Throctukes
Throctukes

Reputation: 101

Problem reading from a device with libusb

The situation is this: I have a USB device (a custom device I'm trying to talk to) with two endpoints, one writing to the device, one reading from the device. Both are bulk transfers. Every communication transaction takes the form of (1) Write a command to the device (2) Read the response. I'm using libusb (version 0.1 rather than the 1.0 beta) to actually perform the communications.

On Windows, all is well. I can connect the device, claim the interface and communicate happily. However, in Ubuntu (a standard Hardy desktop install), whilst I can connect to the device and write to it, all read operations fail with the error "error submitting URB: Invalid argument" reported from libusb (error code -22).

If I check /var/log/messages I see a warning message logged for the same time as the read was attempted: "sysfs: duplicate filename 'usbdev4.3_ep81' can not be created" - which tallies with the device (it is indeed on that bus and it's endpoint 81 I'm trying to read from).

So... anyone seen a similar problem using libusb, or have any idea how to fix it?

Upvotes: 4

Views: 7604

Answers (4)

Throctukes
Throctukes

Reputation: 101

Turns out it was a misconfiguration in the descriptors on the device itself. lsusb -v showed an extra interface which was never used, which had a single isochronous endpoint 0x81. Since this was never used (and had never been tested as far as I could see, so quite possibly not even defined correctly) I removed it from the device descriptors completely (in the firmware).

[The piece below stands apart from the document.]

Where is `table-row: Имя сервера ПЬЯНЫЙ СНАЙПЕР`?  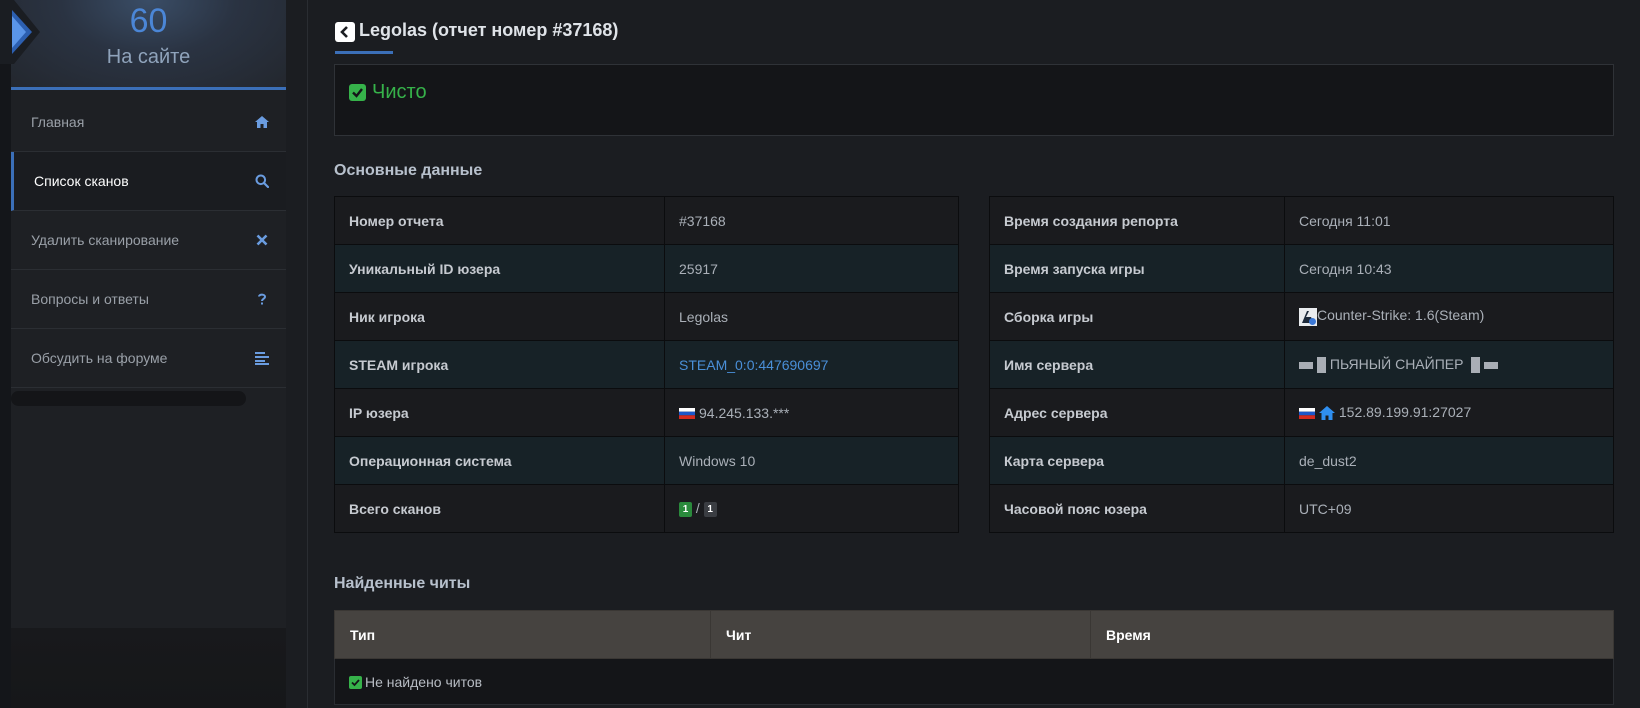
table-row: Имя сервера ПЬЯНЫЙ СНАЙПЕР is located at coordinates (1302, 364).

And now I have a fully working device. Why linux refused to read from the device but Windows worked fine I don't know, but it definitely sent me on a wild goose chase.

Upvotes: 2

John Nilsson
John Nilsson

Reputation: 17307

I had to do some hacking to udev rules to get the device created with the right permissions for libusb to work. Like so:

SUBSYSTEM=="usb" ATTRS{idVendor}=="0a81", ATTRS{idProduct}=="0701", \
                MODE="0666" SYMLINK+="missile_launcher"

(This was an usb missile launcher I was writing a driver for.

Also this snippet was required to not clash with the kernel.

if(LIBUSB_HAS_DETACH_KERNEL_DRIVER_NP)
{
    // Detach kernel driver (usbhid) from device interface. (Linux hack)
    usb_detach_kernel_driver_np(launcher, 0);
    usb_detach_kernel_driver_np(launcher, 1);
}

I'm not sure how this relates to your problem, but atleast there are two possible points of failure that might be involved.

Upvotes: 1

Ilya
Ilya

Reputation: 3138

You can try WinDriver it's a commercial tool but have free full function evaluation (somehow time limited). You can check with WinDriver and if problem is reproducible it's might be device or your protocol fault. You did not give enough information to determine or analyze.

Upvotes: 0

Charles Duffy
Charles Duffy

Reputation: 295510

I haven't used libusb in quite some time -- but the sysfs error indicates that this is likely to be a kernel problem rather than a libusb one, so I'd start by trying to track that one down. (Not much point in trying to work with libusb until you're sure your kernel is talking to the device correctly).